Case Report, J Blood Res Hematol Dis Vol: 3 Issue: 1
Autoimmune Diseases And Rosai- Dorfman Disease Coexist More Commonly Than Expected
Lia NL1*, Asad SD2, Jafri SI3 and Harrison JS3
1Department of Internal Medicine, University of Connecticut School of Medicine, Farmington, USA
2Department of Neurology, University of Connecticut School of Medicine, Farmington, USA
3Department of Medicine and the Carole and Ray Neag Cancer Center, University of Connecticut School of Medicine, Farmington, USA
*Corresponding Author : Nerea Lopetegui Lia
Department of Internal Medicine, University of Connecticut School of Medicine, Farmington, Connecticut, USA
E-mail: lopeteguilia@uchc.edu
Received: December 11, 2018; Accepted: January 07, 2019; Published: January 14, 2019
Citation: Lia NL, Asad SD, Jafri SI, Harrison JS (2019) Autoimmune Diseases and Rosai-Dorfman Disease Coexist More Commonly than Expected.
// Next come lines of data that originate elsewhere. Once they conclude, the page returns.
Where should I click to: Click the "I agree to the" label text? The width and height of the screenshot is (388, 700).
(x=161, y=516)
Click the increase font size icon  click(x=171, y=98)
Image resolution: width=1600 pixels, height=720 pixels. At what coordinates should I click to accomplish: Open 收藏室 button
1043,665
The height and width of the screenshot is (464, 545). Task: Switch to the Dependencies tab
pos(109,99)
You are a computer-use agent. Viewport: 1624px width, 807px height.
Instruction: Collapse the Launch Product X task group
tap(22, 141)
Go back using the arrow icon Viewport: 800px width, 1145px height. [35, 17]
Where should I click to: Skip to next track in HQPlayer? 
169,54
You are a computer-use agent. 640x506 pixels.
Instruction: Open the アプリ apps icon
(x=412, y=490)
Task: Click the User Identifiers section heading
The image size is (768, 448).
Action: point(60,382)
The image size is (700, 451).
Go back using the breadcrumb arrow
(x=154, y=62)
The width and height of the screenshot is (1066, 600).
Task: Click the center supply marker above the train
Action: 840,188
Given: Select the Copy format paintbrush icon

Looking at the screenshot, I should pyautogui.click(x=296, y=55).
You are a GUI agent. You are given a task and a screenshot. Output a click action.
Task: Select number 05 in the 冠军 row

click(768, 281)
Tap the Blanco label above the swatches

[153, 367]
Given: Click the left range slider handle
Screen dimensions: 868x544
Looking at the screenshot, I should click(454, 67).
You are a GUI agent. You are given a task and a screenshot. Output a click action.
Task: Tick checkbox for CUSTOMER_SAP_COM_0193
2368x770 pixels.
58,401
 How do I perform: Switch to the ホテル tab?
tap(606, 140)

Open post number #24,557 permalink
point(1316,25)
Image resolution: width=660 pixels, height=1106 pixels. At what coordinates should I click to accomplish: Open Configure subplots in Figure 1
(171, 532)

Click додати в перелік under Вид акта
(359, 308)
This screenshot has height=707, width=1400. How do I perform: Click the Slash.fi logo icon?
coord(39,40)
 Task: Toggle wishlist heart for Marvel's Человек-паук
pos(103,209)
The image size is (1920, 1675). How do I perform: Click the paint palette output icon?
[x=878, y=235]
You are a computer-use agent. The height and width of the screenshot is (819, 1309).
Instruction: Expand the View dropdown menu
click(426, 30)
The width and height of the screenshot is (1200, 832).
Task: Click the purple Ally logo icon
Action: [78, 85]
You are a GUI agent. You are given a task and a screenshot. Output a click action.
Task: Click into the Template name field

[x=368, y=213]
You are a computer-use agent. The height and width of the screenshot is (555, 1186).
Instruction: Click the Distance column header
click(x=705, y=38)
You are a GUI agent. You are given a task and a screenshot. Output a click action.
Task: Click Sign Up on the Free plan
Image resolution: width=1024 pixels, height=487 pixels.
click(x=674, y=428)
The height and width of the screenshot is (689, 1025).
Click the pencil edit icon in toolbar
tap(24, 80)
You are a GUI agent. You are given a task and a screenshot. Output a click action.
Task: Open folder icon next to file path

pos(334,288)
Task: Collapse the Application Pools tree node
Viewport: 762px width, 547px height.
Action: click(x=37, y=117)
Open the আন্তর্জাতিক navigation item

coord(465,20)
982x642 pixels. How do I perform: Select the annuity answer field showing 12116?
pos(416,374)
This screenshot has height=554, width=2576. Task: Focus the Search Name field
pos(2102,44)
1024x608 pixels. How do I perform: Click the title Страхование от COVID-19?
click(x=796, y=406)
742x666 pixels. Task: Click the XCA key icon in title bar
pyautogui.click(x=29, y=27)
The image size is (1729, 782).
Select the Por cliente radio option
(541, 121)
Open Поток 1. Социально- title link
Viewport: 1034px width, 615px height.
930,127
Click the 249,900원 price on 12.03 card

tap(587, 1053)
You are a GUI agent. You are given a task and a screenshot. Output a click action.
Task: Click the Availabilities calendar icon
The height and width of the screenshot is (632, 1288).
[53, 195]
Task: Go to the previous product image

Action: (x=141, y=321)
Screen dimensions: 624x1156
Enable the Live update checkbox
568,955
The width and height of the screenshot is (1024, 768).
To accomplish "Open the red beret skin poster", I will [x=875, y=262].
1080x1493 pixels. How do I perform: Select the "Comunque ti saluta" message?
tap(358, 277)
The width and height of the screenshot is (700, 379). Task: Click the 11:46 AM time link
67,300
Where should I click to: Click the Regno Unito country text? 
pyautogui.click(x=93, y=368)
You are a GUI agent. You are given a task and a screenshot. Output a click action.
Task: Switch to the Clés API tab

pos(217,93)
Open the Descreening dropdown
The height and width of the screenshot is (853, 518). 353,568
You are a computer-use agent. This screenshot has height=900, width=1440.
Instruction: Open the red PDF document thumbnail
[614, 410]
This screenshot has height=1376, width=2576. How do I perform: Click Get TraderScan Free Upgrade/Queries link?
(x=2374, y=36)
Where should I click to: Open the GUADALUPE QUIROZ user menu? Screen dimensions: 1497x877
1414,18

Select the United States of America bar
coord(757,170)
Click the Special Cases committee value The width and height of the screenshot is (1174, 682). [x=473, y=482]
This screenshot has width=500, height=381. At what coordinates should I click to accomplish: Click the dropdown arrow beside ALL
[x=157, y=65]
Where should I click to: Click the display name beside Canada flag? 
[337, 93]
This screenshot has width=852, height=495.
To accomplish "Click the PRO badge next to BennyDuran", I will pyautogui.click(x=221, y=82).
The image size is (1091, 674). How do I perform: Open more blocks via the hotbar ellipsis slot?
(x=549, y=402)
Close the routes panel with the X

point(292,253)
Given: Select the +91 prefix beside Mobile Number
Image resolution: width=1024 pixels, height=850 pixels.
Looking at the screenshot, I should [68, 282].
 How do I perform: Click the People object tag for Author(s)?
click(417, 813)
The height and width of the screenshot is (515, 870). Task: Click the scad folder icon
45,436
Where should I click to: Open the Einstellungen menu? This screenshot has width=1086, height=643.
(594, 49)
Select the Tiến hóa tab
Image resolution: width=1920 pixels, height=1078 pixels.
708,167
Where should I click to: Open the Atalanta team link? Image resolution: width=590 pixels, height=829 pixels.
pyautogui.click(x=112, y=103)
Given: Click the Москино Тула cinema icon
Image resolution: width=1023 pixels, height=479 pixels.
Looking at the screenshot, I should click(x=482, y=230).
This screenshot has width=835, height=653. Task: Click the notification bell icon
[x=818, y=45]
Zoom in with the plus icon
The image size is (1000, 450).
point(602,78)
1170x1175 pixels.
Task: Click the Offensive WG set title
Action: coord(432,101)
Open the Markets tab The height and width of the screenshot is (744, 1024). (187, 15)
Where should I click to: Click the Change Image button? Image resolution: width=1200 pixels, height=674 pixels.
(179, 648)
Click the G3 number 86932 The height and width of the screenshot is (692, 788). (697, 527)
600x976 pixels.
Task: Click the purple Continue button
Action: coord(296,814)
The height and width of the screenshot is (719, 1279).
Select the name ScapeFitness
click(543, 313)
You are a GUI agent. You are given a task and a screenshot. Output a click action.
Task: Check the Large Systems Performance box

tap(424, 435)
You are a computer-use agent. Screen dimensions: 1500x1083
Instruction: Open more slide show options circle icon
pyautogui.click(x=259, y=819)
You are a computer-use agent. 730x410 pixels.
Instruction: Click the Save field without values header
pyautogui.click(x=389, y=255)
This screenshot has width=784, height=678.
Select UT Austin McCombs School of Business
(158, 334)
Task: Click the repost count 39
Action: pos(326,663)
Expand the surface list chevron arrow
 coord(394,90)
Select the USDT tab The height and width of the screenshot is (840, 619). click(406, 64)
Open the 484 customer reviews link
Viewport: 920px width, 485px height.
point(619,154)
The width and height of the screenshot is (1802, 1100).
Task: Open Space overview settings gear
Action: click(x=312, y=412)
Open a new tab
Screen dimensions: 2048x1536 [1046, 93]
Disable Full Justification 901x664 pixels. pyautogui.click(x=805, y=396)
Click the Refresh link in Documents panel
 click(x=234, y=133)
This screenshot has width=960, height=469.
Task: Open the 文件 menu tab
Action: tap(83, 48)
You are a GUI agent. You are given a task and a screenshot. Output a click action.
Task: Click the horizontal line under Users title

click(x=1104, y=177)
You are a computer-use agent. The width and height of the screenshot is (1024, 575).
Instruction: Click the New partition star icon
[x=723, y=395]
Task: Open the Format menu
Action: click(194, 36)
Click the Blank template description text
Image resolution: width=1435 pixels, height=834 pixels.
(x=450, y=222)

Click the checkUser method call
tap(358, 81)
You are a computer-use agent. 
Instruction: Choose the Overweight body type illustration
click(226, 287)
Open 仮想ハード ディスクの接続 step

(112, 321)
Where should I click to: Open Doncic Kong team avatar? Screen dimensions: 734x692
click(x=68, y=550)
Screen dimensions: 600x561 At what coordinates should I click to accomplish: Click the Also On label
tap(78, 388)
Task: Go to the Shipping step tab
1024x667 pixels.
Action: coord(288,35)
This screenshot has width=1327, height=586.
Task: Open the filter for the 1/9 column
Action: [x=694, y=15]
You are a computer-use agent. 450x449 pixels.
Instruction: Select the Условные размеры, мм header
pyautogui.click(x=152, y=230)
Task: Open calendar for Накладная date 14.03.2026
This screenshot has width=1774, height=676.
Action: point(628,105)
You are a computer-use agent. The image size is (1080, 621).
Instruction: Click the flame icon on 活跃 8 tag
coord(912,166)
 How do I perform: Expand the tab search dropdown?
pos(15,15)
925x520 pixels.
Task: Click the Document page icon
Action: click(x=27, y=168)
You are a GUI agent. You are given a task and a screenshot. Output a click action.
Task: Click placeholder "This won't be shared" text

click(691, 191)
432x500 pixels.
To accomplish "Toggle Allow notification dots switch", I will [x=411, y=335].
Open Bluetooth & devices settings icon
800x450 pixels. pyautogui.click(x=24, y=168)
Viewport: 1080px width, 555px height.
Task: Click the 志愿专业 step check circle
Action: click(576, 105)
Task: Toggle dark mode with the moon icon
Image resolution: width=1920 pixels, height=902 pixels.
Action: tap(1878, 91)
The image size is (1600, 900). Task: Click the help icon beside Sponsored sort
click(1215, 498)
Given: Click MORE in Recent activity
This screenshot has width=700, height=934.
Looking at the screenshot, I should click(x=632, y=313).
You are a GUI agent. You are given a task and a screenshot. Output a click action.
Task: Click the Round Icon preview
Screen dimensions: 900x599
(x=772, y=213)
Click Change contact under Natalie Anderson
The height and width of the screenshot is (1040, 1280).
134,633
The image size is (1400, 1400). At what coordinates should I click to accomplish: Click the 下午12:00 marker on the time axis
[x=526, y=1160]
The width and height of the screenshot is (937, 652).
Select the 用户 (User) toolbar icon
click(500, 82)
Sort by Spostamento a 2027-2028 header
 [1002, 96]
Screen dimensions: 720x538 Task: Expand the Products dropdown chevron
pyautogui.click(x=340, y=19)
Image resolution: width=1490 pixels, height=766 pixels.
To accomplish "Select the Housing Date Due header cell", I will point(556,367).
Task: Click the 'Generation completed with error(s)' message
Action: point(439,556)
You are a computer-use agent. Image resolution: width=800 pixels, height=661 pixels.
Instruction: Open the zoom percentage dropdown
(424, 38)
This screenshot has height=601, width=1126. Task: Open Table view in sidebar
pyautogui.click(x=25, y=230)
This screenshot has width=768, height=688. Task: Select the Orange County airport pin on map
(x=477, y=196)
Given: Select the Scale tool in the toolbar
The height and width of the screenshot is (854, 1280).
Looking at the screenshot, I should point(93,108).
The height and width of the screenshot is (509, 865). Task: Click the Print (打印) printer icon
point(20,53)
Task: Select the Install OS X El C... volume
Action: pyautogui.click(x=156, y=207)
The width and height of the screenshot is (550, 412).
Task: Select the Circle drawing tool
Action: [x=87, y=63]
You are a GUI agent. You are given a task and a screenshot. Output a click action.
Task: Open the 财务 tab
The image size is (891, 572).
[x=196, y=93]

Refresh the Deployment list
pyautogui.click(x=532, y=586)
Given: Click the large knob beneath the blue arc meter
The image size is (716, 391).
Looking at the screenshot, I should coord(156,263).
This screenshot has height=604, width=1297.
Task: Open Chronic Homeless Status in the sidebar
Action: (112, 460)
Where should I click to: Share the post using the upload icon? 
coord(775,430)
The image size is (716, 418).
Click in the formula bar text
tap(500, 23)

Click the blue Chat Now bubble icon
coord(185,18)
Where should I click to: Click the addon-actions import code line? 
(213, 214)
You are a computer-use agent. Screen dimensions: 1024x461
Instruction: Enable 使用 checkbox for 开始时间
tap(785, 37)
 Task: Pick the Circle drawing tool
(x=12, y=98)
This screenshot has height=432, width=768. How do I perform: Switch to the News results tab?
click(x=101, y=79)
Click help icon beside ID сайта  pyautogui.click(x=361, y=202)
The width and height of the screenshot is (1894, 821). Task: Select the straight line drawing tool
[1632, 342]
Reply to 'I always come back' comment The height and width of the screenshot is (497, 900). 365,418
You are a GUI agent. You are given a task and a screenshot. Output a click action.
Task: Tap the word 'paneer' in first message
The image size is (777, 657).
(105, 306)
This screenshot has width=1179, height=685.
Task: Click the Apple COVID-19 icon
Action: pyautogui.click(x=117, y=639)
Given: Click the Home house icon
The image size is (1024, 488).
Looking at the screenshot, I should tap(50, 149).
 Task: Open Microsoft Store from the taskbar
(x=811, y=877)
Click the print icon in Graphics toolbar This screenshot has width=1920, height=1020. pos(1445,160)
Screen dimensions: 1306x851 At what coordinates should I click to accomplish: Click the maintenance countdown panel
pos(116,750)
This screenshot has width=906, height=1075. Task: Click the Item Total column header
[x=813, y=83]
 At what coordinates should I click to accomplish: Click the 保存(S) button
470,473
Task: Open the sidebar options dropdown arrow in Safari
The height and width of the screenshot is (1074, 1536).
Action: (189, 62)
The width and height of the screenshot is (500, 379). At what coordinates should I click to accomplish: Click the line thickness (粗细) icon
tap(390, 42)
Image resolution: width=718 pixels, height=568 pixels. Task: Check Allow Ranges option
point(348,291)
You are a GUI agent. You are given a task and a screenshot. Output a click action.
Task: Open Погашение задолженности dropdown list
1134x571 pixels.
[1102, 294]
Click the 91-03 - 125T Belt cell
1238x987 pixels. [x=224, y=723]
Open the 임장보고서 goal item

J Blood Res Hematol Dis 3:1. doi: 10.4172/jbrhd.1000114
Abstract
The educational objective herein is to describe 2 case reports in which patients were found to have an autoimmune disease concomitantly with a rare, benign histiocytic disorder known as Rosai-Dorfman disease (RDD). It is unclear if there is an underlying association between autoimmune disease and RDD, as the pathophysiology of RDD has not been well defined to date. Regardless, autoimmune diseases are relatively common in the general population; hence RDD should remain within the differential diagnosis when lymphadenopathy is seen. Lymphadenopathy, although most frequently seen bilaterally in the cervical region in RDD, may present anywhere. A biopsy with histologic confirmation is required to not only evaluate for malignancy in these cases but also necessary to diagnose RDD. Further basic scientific and clinical research is required to fully understand all the characteristics and optimal management of RDD disease. However, we have observed in these two cases presented, that if the autoimmune disease is well controlled, RDD can be an indolent disease.